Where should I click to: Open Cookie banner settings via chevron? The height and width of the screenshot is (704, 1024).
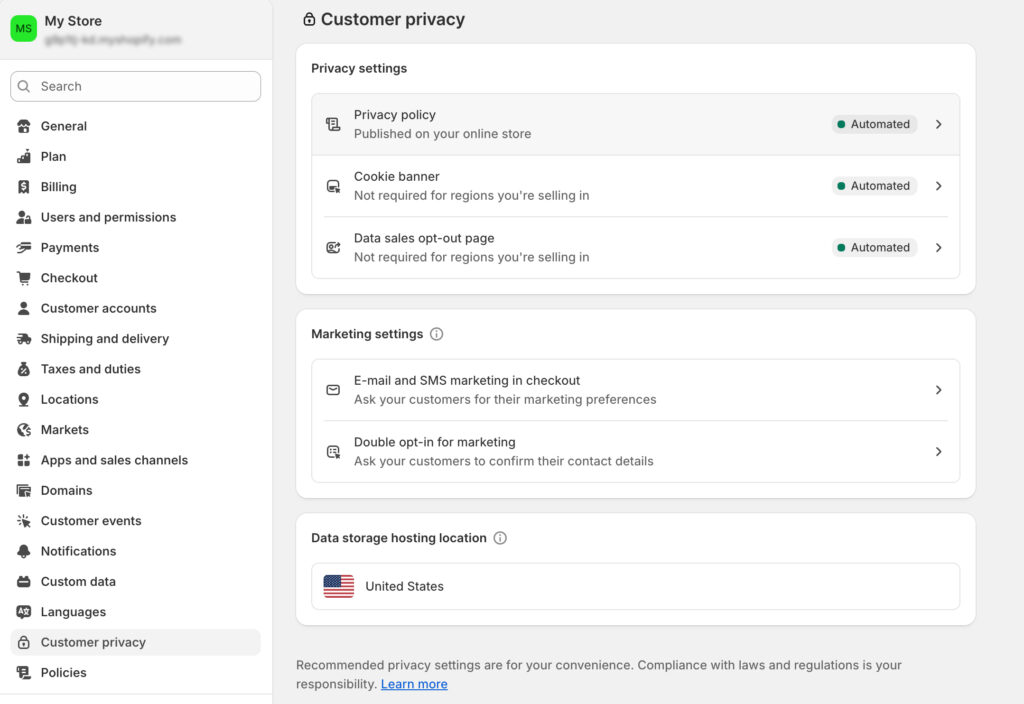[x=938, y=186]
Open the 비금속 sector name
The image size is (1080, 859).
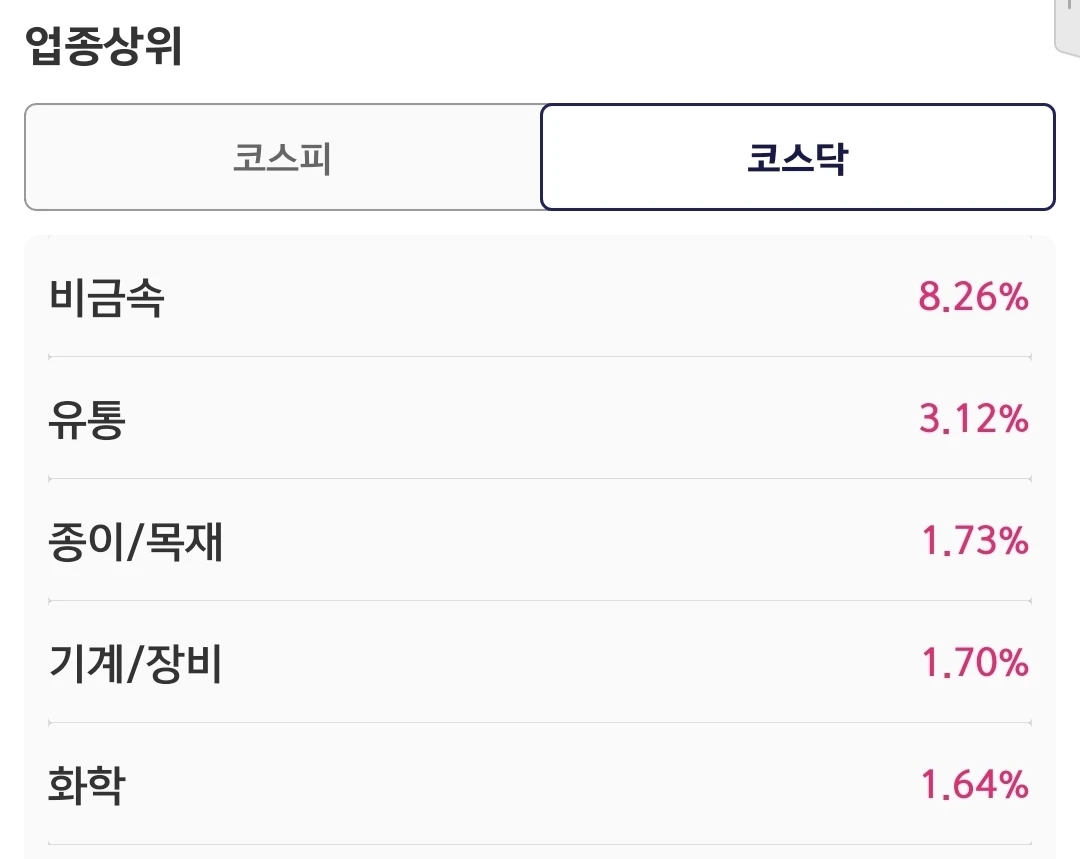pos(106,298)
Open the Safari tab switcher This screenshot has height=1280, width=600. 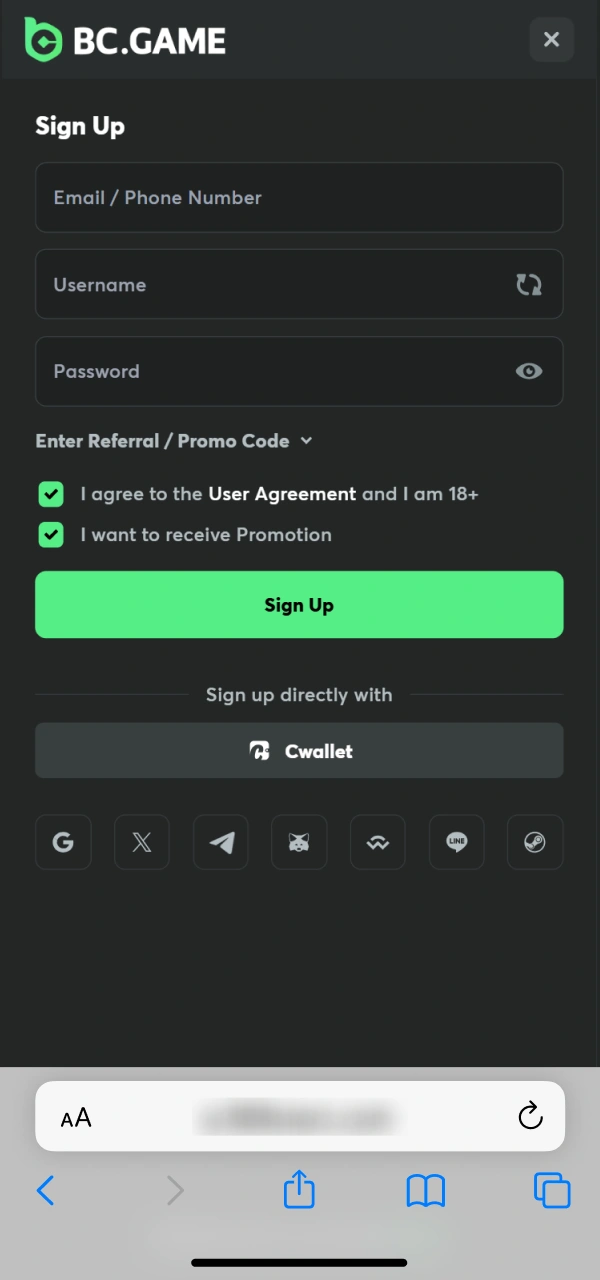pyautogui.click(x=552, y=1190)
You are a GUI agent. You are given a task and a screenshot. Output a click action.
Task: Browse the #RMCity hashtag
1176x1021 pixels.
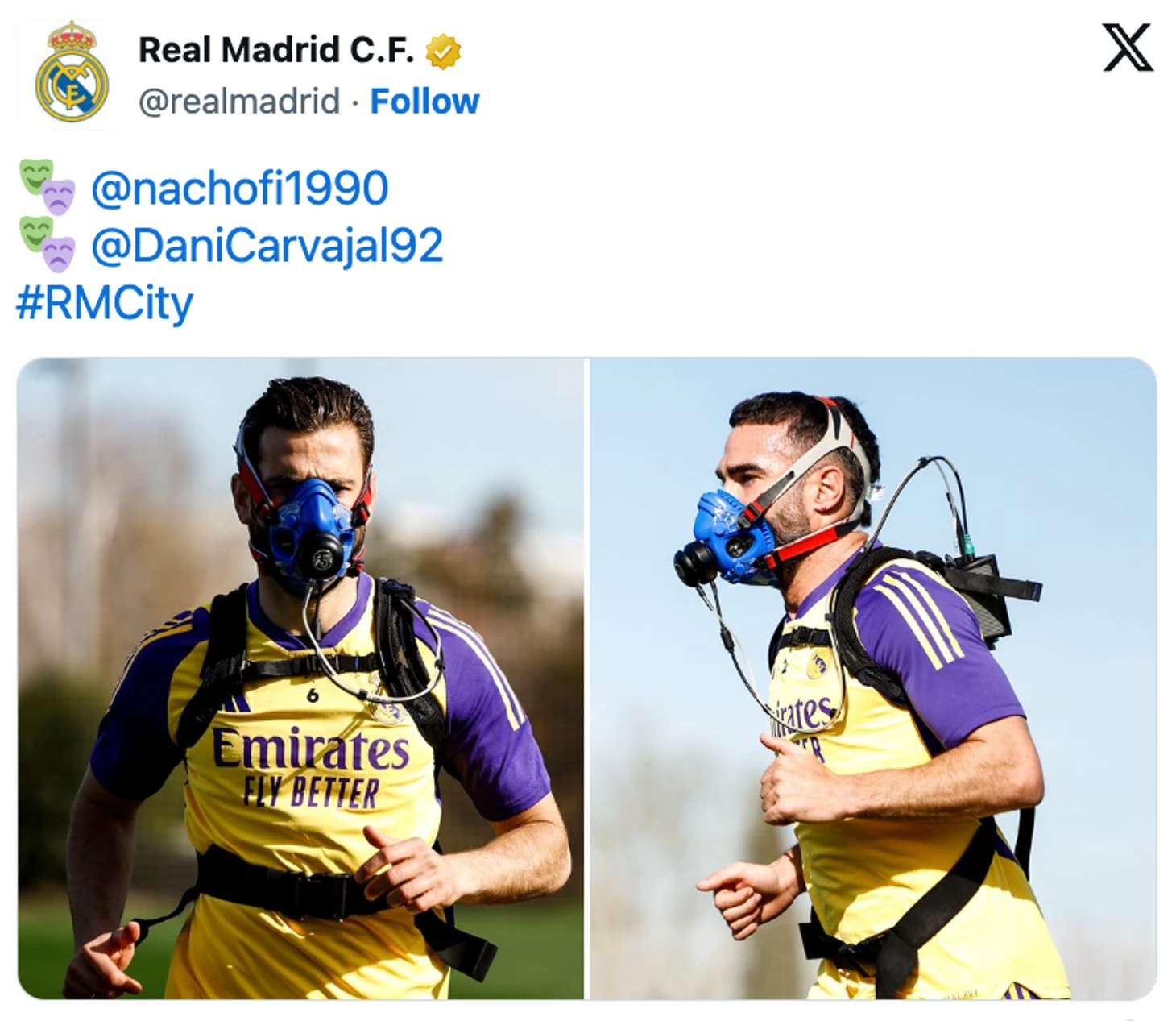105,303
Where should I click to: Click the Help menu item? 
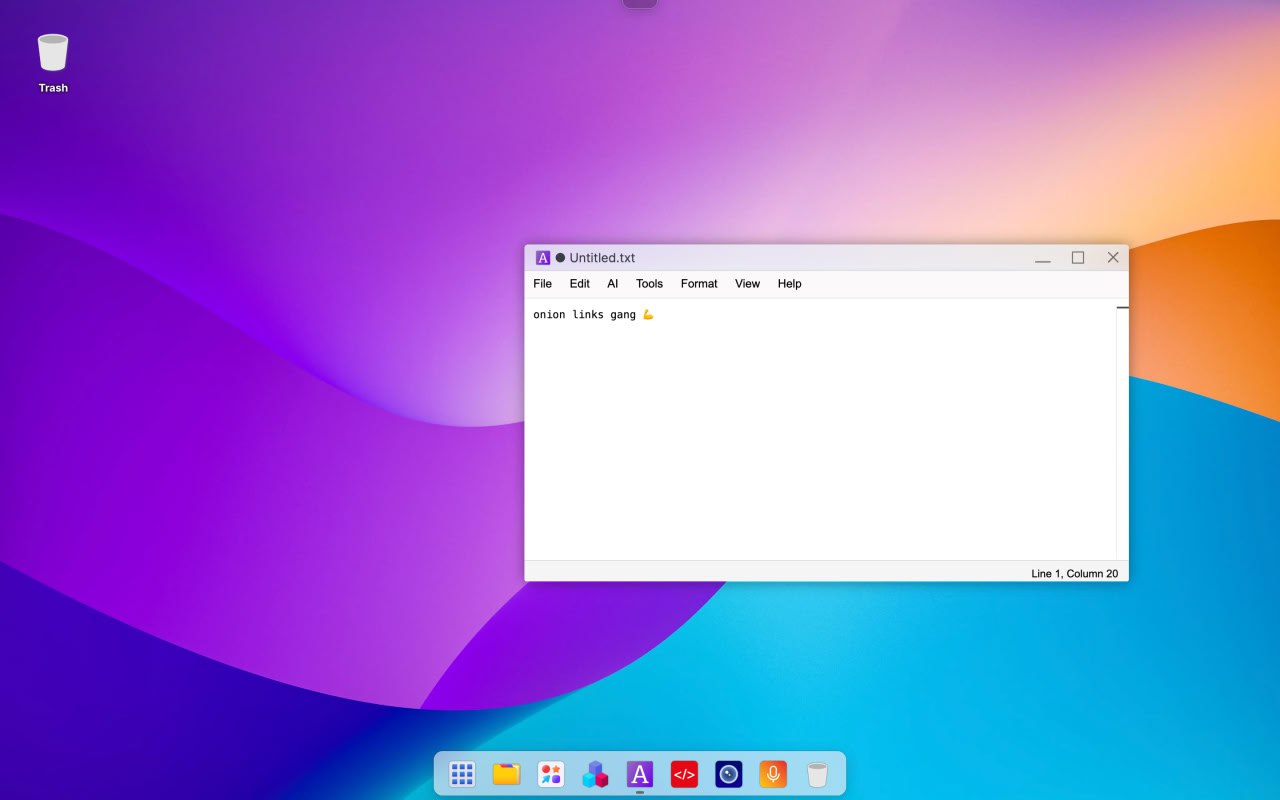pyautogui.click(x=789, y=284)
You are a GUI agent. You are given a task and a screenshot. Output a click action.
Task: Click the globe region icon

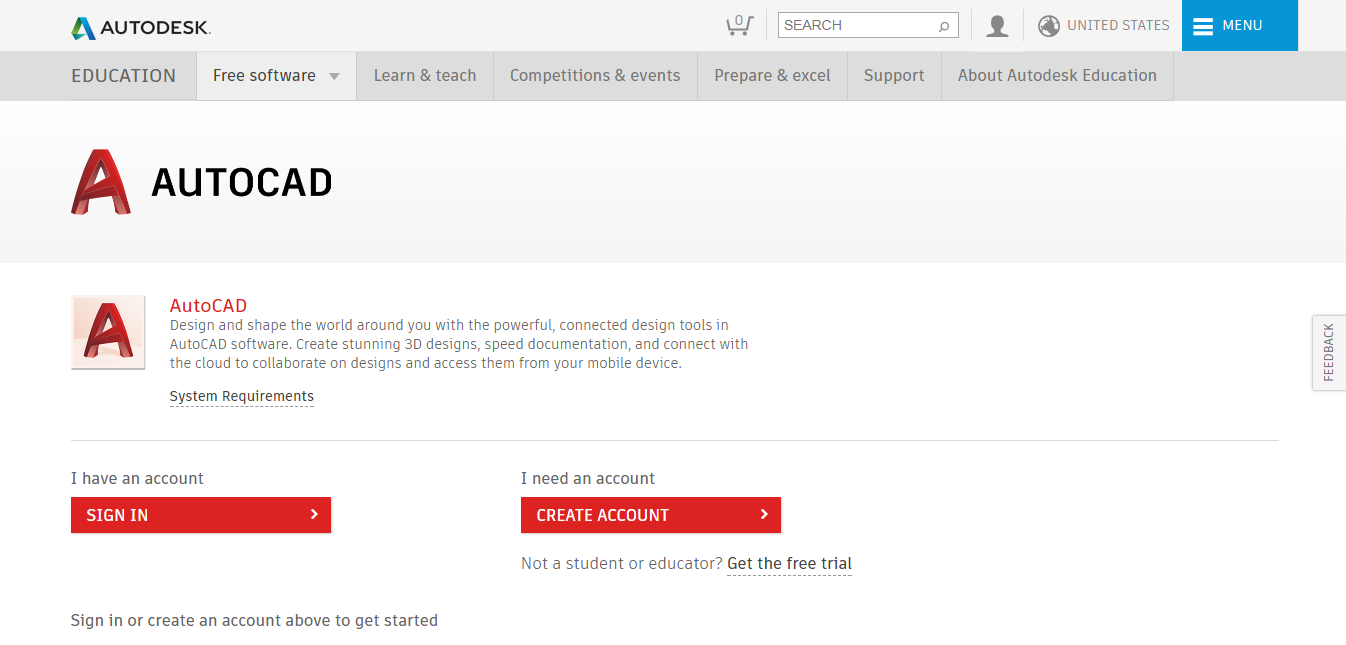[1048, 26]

***

- _Stated goal_: Copy out everything from the line containing "Where should I click to: Click" down to the last line, word for word, leaving the pictures out.

- _Response for this exercise_:
Where should I click to: Click the Help menu item? 
pyautogui.click(x=789, y=284)
You are a GUI agent. You are given a task and a screenshot. Output a click action.
Task: Click the globe region icon

[1048, 26]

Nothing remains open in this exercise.